Objective: Safety planning is a suicide prevention intervention that relies partly on an individual's social relationships as distractions during or help in a suicidal crisis. The primary objectives of this study were to estimate rates of missingness on social aspects of safety plans to determine whether rates differ by demographic characteristics and diagnoses and to examine whether missing social contacts on safety plans may affect clinical outcomes.
Methods: Data were drawn from the U.S. Department of Veterans Affairs San Diego Healthcare System's electronic medical record (N=1,602 individuals) from 2018 to 2021. Safety plans were coded according to the absence of listed distraction or help contacts, and clinical records of suicide attempts, suicide deaths, and use of crisis services were recorded for 1 year after completion of the safety plan.
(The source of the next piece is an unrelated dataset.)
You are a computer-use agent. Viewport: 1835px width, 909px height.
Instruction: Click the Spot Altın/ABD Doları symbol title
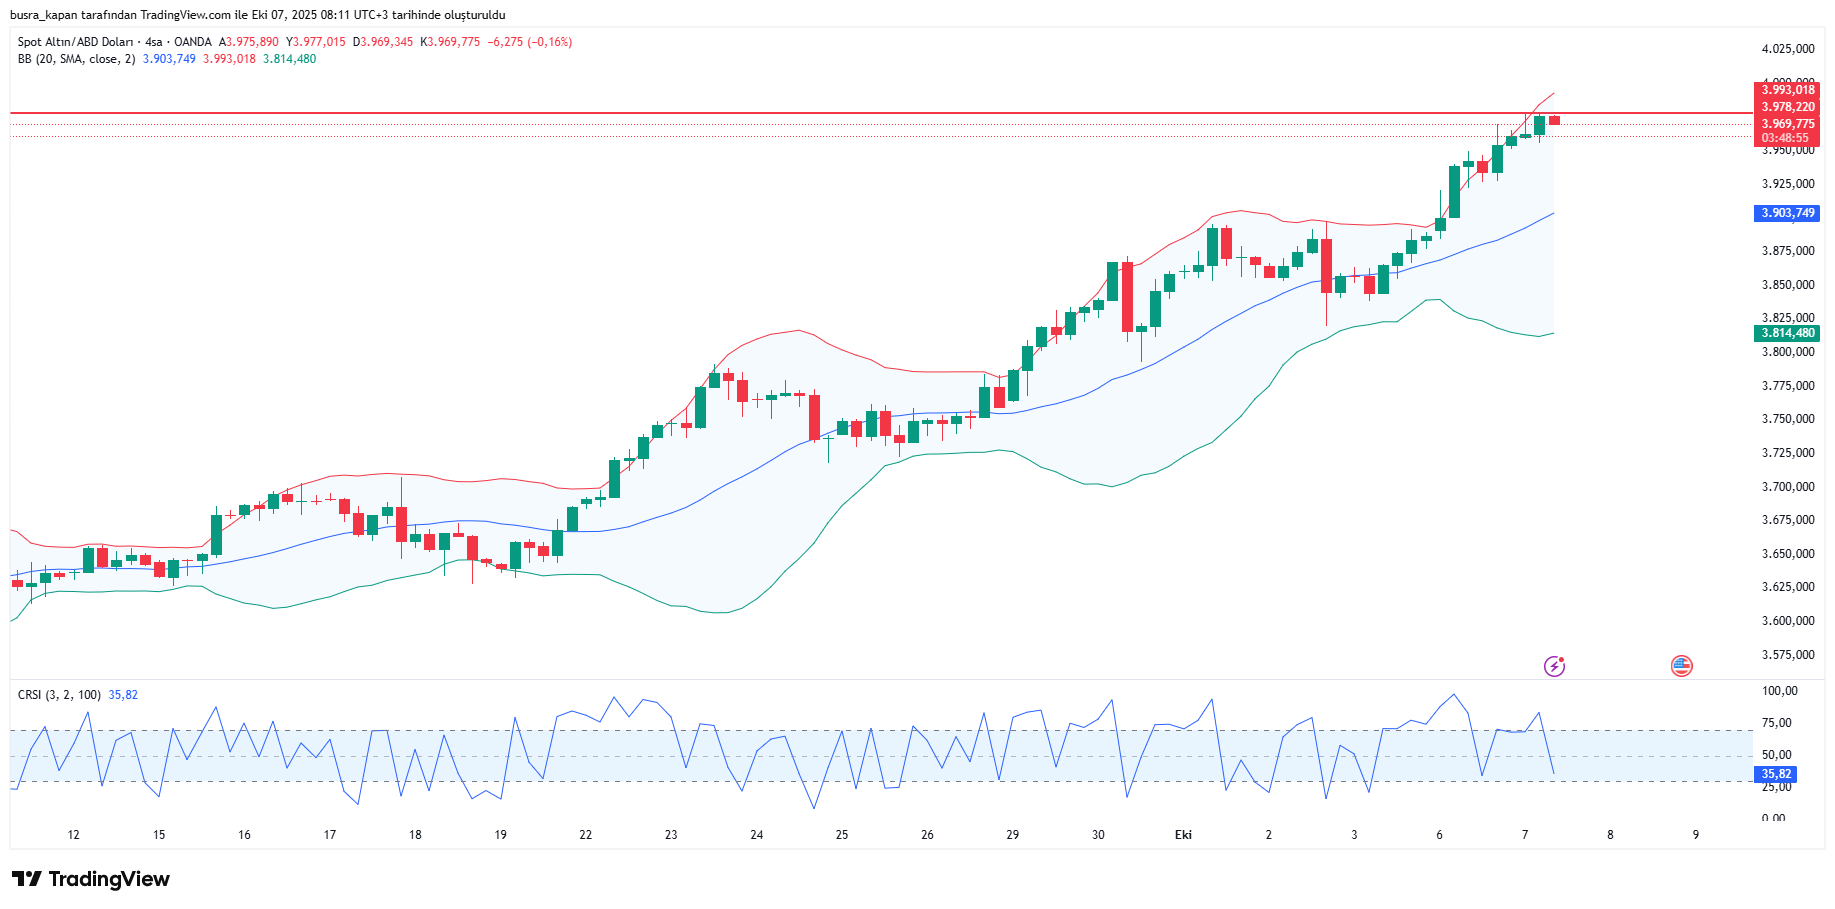[x=75, y=42]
Results: In total, 30% of plans lacked a contact for distraction or help. Male veterans were less likely to have a distraction contact listed, and veterans identifying as Hispanic or Latino were more likely to have a help contact listed. The lack of a help contact (odds ratio [OR]=2.11) and having neither distraction nor help contacts (OR=2.45) were associated with a markedly higher risk for next-year suicide attempt or death. The lack of a help contact was associated with increased odds of a next-year psychiatric inpatient hospitalization (OR=1.90) and an emergency department visit (OR=1.88).
Conclusions: A lack of social contacts on safety plans may be a potential indicator for increased suicide risk among veterans.
Keywords: Emergency department; Psychiatric inpatient hospitalization; Safety planning; Suicide; Suicide attempt; Veterans’ issues.